** Data to process **
....

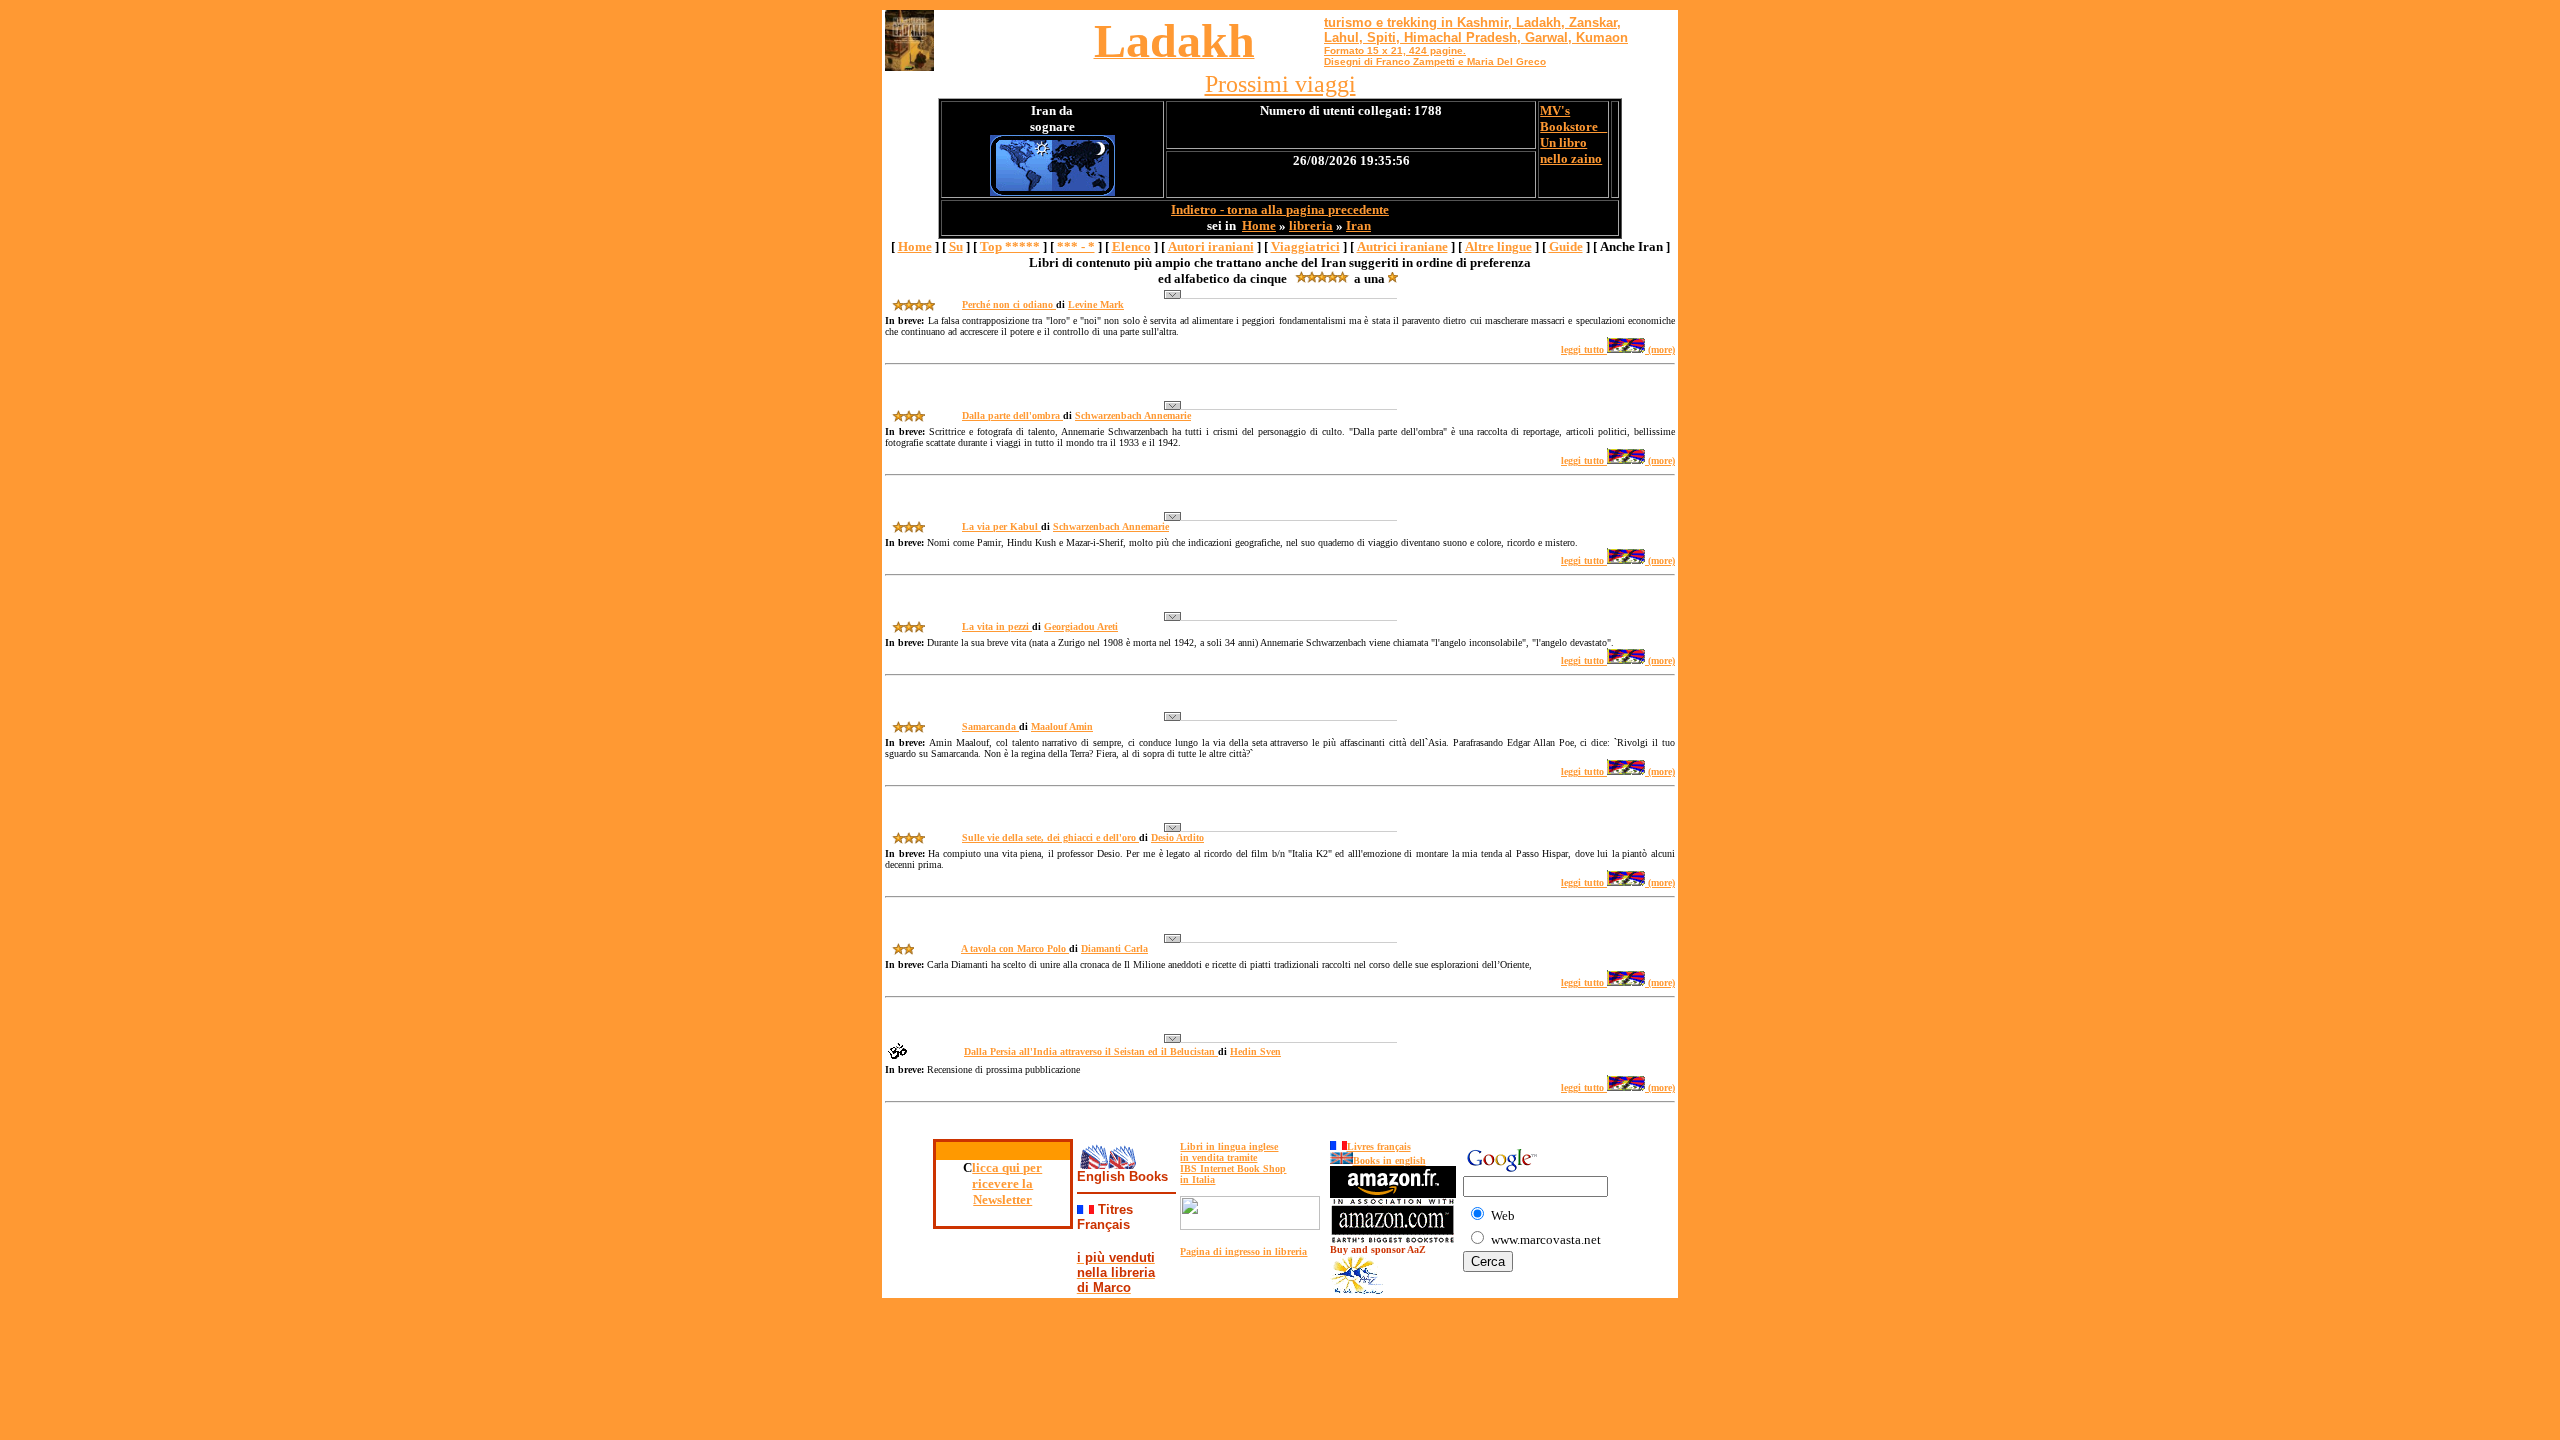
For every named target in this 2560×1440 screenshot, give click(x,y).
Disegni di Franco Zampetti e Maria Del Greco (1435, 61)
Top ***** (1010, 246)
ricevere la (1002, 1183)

....

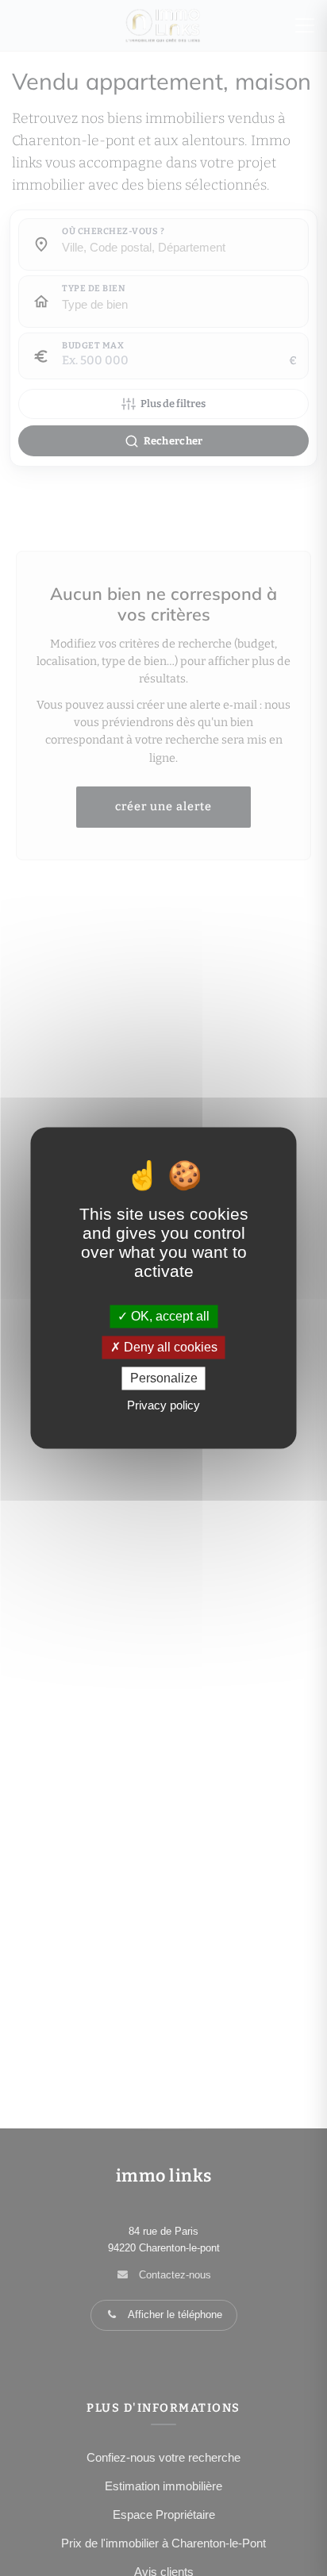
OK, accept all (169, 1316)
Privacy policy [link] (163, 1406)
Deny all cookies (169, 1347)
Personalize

....

Since only part of the listing is wanted, copy exactly the lines from the one holding "For every named" to the one holding "ricevere la (1002, 1183)", both included.

** Finished exercise **
For every named target in this 2560×1440 screenshot, give click(x,y).
Disegni di Franco Zampetti e Maria Del Greco (1435, 61)
Top ***** (1010, 246)
ricevere la (1002, 1183)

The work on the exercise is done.